Reproduce the entries shown below only from the line with "Screen dimensions: 612x364" down to the line with "Given: Click the download", keeping both end lines and copying each one exactly.

→ **Information provided**
┌──

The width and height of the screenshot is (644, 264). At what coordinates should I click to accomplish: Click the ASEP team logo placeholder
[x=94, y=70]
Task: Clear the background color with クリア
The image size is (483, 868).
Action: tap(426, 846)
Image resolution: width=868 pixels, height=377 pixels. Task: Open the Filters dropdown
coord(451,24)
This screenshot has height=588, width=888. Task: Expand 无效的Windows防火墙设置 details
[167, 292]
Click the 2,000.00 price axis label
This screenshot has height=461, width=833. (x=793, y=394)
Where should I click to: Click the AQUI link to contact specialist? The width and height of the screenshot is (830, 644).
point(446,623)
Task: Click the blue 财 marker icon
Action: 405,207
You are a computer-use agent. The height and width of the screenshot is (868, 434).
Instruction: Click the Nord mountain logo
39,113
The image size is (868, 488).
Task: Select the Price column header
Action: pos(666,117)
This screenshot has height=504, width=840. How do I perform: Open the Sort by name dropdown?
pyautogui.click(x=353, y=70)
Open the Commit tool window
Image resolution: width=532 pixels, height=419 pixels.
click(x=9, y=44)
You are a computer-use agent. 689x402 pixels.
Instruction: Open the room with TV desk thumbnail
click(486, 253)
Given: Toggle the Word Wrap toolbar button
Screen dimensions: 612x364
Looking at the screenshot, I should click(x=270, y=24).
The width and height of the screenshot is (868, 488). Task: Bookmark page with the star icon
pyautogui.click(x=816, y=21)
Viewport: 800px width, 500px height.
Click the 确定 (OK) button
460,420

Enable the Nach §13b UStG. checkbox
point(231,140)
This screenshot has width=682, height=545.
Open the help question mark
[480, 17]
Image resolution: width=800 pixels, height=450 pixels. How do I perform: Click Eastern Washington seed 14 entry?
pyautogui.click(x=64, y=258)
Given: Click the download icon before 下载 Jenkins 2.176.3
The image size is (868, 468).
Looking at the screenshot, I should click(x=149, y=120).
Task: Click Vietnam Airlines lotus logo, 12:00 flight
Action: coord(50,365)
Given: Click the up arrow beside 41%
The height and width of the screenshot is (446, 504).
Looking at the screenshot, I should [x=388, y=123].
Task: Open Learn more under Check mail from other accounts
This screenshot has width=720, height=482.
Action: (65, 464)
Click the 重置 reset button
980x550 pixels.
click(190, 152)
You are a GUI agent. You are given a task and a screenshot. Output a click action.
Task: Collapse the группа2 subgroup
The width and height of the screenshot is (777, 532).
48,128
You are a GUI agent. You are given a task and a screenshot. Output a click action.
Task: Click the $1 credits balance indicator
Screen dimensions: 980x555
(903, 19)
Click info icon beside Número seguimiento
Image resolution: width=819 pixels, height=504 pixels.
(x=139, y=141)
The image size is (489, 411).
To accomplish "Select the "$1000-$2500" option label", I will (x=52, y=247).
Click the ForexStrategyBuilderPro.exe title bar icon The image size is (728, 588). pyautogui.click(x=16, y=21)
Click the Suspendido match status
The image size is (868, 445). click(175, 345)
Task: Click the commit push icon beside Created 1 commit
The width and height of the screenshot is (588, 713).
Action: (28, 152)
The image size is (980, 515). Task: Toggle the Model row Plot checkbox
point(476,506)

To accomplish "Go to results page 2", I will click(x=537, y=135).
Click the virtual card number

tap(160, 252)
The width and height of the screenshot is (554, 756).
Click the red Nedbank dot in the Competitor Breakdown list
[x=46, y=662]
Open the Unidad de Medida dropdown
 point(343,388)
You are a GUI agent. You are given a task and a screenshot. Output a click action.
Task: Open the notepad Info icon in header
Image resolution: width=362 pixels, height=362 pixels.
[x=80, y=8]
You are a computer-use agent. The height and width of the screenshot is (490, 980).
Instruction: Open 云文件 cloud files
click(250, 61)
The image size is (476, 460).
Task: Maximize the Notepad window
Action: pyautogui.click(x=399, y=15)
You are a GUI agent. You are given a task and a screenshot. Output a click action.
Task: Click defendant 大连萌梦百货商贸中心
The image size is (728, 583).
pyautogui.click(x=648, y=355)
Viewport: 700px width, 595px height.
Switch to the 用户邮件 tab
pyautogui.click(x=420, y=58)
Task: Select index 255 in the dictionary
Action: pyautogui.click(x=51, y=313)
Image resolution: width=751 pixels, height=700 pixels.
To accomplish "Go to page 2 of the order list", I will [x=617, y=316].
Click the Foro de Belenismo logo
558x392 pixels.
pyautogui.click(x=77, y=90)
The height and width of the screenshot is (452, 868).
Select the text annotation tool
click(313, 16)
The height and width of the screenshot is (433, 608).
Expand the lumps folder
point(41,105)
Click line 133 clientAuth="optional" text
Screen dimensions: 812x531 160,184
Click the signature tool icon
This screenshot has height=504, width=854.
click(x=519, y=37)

└──

→ **Answer section**
Screen dimensions: 612x364
Looking at the screenshot, I should click(x=270, y=24).
The width and height of the screenshot is (868, 488). Task: Bookmark page with the star icon
pyautogui.click(x=816, y=21)
Viewport: 800px width, 500px height.
Click the 确定 (OK) button
460,420

Enable the Nach §13b UStG. checkbox
point(231,140)
This screenshot has width=682, height=545.
Open the help question mark
[480, 17]
Image resolution: width=800 pixels, height=450 pixels. How do I perform: Click Eastern Washington seed 14 entry?
pyautogui.click(x=64, y=258)
Given: Click the download icon before 下载 Jenkins 2.176.3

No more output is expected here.